» Your task
Provide an exact copy of the data, excluding the images.

» Recorded information

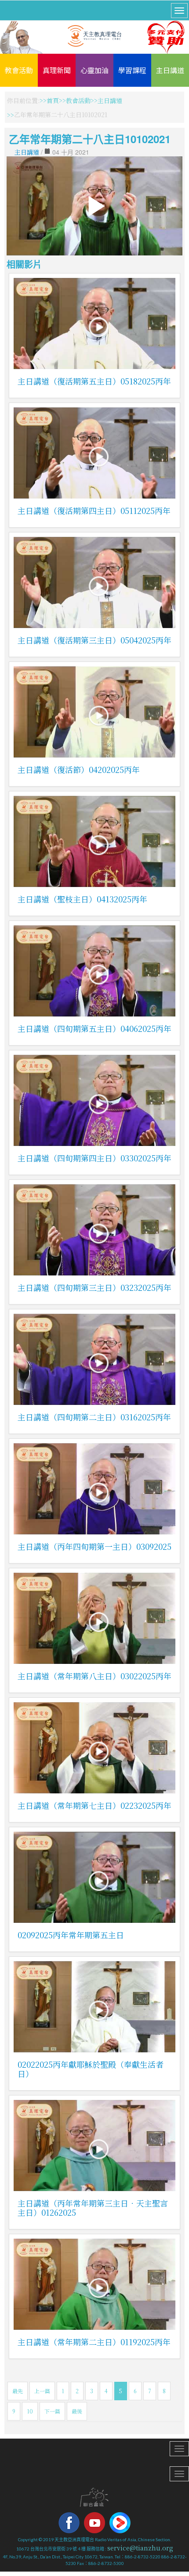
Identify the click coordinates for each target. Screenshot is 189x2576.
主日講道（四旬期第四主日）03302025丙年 (94, 1158)
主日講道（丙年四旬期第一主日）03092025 (94, 1546)
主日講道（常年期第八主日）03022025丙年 (94, 1676)
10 (30, 2411)
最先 (17, 2391)
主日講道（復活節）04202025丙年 (79, 769)
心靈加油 (94, 70)
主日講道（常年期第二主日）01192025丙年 (94, 2341)
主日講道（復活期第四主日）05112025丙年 (94, 510)
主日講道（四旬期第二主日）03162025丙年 (94, 1417)
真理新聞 (57, 70)
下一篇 (52, 2411)
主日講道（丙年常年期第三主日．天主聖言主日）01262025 (93, 2207)
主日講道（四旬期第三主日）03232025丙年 (94, 1287)
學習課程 (132, 70)
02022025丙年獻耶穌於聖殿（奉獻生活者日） (91, 2069)
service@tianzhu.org (140, 2547)
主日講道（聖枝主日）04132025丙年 (82, 899)
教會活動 (19, 70)
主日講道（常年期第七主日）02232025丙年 (94, 1805)
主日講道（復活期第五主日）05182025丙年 (94, 381)
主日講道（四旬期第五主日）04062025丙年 (94, 1028)
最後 (77, 2411)
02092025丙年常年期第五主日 (71, 1934)
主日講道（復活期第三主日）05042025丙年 (94, 640)
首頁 (53, 100)
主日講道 (170, 70)
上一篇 (42, 2391)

» Output of the task
Identify the click coordinates for each target. Screenshot is 189x2576.
主日講道（四旬期第四主日）03302025丙年 (94, 1158)
主日講道（丙年四旬期第一主日）03092025 (94, 1546)
主日講道（常年期第八主日）03022025丙年 (94, 1676)
10 (30, 2411)
最先 (17, 2391)
主日講道（復活節）04202025丙年 (79, 769)
心靈加油 (94, 70)
主日講道（常年期第二主日）01192025丙年 (94, 2341)
主日講道（復活期第四主日）05112025丙年 (94, 510)
主日講道（四旬期第二主日）03162025丙年 (94, 1417)
真理新聞 (57, 70)
下一篇 (52, 2411)
主日講道（丙年常年期第三主日．天主聖言主日）01262025 (93, 2207)
主日講道（四旬期第三主日）03232025丙年 (94, 1287)
學習課程 (132, 70)
02022025丙年獻耶穌於聖殿（奉獻生活者日） (91, 2069)
service@tianzhu.org (140, 2547)
主日講道（聖枝主日）04132025丙年 (82, 899)
教會活動 (19, 70)
主日講道（常年期第七主日）02232025丙年 (94, 1805)
主日講道（復活期第五主日）05182025丙年 (94, 381)
主日講道（四旬期第五主日）04062025丙年 (94, 1028)
最後 (77, 2411)
02092025丙年常年期第五主日 (71, 1934)
主日講道（復活期第三主日）05042025丙年 (94, 640)
首頁 (53, 100)
主日講道 (170, 70)
上一篇 (42, 2391)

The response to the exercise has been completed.